◆ Work instructions
Each line of the data below that includes the string "screenshot" must be copied.

◆ Provided data
───
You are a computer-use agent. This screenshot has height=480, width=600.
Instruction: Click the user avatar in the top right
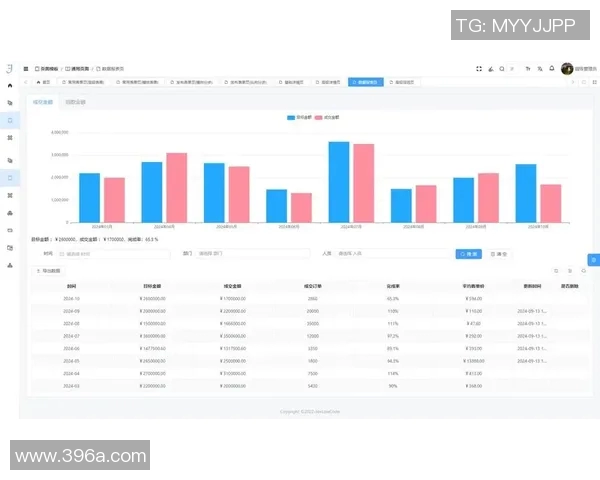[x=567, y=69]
───
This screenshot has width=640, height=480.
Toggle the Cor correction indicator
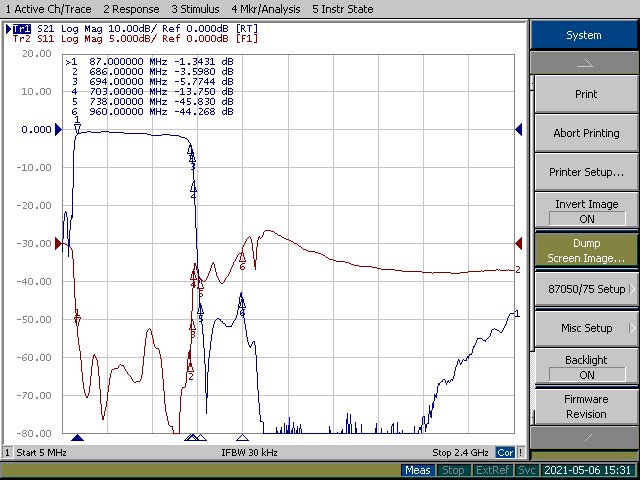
───
◆ Response to this exercise
You are a computer-use agent. This screenshot has height=480, width=600.
This screenshot has width=640, height=480.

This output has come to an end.